With Secondary schooling we have a system which, in my view, is increasingly difficult to justify. It is a form of what might be called organised child abuse which repeats itself over and over again, year in, year out.  The only beneficiaries of this system are a handful of private schools in each capital city. That is not to say the huge efforts and energy goes into trying to do school differently. There is an amazing array of things that teachers do to try and escape the nonsense of a sytem that was designed to send a small elite onto university in the 50's and 60's.

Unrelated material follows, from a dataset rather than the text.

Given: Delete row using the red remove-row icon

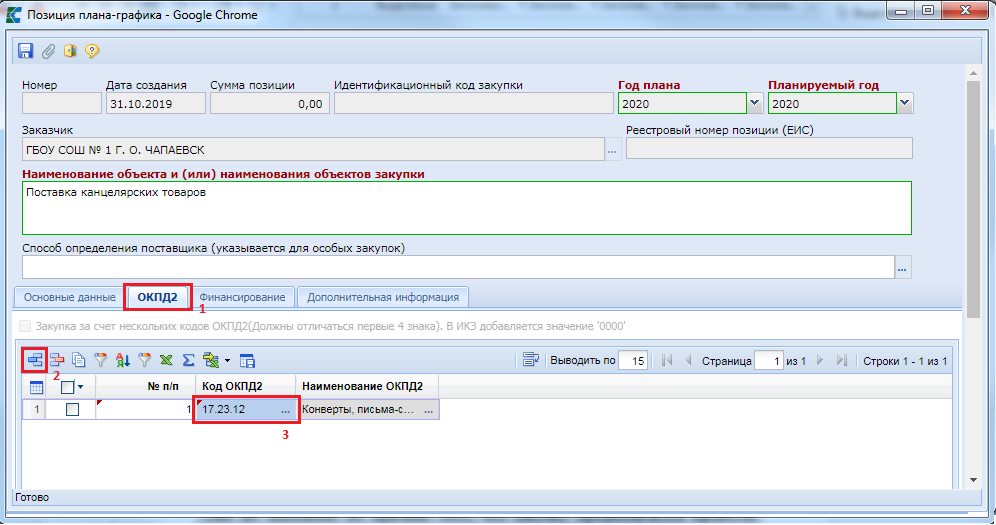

But any or all of these, and particularly if they appear to be working well for students are dubbed fringe or satellite to the main game, the high status subjects of years 11 and 12.

It is important to recognise that what began as a system to select an elite has been turned into a mass system of ranking and rating that serves no purpose other than to determine access to a small number of high demand courses in a couple of universities in each State. One might say that this is a very expensive selection machine and it is. The human cost, of telling around two thirds of each cohort passing through school that they are dumb, deficient or in some way not up to scratch is an appalling outcome. While the system does not physically kill these students it stamps them as failures of one kind or other and then expects them to get on with their lives as if this trauma is akin to falling down and grazing one's knee.

I work in a university. We have what is effectively an all expenses paid ranking system. It is not a good predictor of university success and why should it be given the disconnected nature of the high elements of the curriculum? But the best part is that universities don't have to pay a cent for it.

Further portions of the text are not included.